Hi again everyone. What a hectic couple weeks this has been...or month, rather. I just relocated (whole family) to another state and our house is a mess of boxes right now. Kids start school next week, but until then, they are home with me in this disaster zone. FUN!
Well, I wish I could say that I've been following the plan these past few months but of course I haven't. I have a couple good days, then a week of bad ones. Get determined and then fall apart again. I'm trying to figure out why I keep screwing my own self over...
Could it be that I really dont GET how big I am now? Like...I know I am, I feel miserable, I want to change, I haven't felt like myself in years and I certainly don't look like myself. So, on one hand I definitely see it. But, maybe I just think I can change it when I want to, but when I do and I realize how long a process it's going to be, I get demoralized and give up...packing an additional ten pounds on every.time.

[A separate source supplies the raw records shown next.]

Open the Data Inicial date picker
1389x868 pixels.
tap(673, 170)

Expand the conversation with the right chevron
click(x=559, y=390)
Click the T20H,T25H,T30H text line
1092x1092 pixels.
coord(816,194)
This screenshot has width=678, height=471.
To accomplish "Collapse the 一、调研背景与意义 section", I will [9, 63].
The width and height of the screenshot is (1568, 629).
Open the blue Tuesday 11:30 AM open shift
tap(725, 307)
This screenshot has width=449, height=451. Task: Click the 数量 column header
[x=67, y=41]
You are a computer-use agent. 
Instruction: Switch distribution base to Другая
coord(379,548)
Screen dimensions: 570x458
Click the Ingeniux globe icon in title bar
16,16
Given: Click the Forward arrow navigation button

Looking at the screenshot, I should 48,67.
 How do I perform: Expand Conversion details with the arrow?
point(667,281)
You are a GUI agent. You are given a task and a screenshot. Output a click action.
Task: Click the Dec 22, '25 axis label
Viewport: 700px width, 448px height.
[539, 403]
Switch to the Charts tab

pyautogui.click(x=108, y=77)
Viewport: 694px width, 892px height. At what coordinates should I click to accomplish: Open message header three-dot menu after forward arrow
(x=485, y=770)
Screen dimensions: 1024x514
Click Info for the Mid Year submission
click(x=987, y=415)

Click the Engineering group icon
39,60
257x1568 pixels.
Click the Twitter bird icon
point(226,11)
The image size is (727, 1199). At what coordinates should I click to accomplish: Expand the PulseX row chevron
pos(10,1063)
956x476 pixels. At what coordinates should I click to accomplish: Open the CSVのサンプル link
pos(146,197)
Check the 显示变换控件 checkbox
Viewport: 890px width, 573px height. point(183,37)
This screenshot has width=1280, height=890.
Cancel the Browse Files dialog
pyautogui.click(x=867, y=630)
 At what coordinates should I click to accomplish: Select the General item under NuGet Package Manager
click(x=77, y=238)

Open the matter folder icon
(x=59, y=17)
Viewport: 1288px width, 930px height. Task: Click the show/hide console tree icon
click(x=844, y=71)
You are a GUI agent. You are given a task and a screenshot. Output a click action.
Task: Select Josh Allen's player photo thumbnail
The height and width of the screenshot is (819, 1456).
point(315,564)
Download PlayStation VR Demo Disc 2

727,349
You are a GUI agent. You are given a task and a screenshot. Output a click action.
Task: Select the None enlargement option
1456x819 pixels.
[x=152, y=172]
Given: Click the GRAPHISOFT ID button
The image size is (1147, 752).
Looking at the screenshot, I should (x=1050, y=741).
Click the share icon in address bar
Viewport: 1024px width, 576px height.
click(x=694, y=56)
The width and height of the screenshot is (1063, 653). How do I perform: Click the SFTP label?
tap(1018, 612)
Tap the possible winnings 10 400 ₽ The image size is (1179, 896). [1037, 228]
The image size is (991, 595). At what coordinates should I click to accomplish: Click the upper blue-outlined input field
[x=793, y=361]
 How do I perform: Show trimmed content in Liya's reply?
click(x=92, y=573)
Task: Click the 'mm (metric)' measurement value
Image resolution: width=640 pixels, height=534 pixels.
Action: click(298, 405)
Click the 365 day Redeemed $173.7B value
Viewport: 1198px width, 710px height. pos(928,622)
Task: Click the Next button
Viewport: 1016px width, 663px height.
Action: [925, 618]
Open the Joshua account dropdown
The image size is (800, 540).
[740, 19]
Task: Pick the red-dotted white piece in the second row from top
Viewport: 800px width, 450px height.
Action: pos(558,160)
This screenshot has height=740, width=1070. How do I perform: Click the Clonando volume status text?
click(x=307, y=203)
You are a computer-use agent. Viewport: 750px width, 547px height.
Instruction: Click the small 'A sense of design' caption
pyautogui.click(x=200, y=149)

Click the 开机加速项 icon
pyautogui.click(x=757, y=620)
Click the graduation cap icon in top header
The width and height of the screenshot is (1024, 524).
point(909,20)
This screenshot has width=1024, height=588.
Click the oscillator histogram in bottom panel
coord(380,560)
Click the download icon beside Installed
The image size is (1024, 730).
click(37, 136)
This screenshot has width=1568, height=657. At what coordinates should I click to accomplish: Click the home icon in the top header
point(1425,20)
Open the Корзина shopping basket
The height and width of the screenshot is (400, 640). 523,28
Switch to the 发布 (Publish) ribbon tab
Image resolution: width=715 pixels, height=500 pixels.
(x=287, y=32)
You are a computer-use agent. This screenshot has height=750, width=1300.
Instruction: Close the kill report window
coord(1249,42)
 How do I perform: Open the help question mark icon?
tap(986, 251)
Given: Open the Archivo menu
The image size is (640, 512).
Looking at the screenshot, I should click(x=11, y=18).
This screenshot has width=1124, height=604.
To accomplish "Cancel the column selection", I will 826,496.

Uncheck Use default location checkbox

I think that I don't have a concept of how serious this is...that it WILL take daily changes and hard work, going the DISTANCE. There arent any crash diets to take care of this mess, you know? I'm used to being thin and when I'd gain a little weight, it used to be easy to just do it to lose it, and I'd be rewarded for my short term effort. Now, when I do the same, it takes a week to see the scale move barely a pound....that's so discouraging.
I realize I'm not saying anything new here. I just needed to type it out and send it, I think. To remind myself that I'm still here, that I still need this, deserve this, WANT this. I need to make it a habit to check 3FC out every morning FIRST THING (before news, before email, before celeb stuff, before anything...) to get motivated for the day. Then, throughout the day I need to keep checking in here. It's the one thing that I KNOW gives me consistent feedback and support. You all are invaluable. Thank you for being there.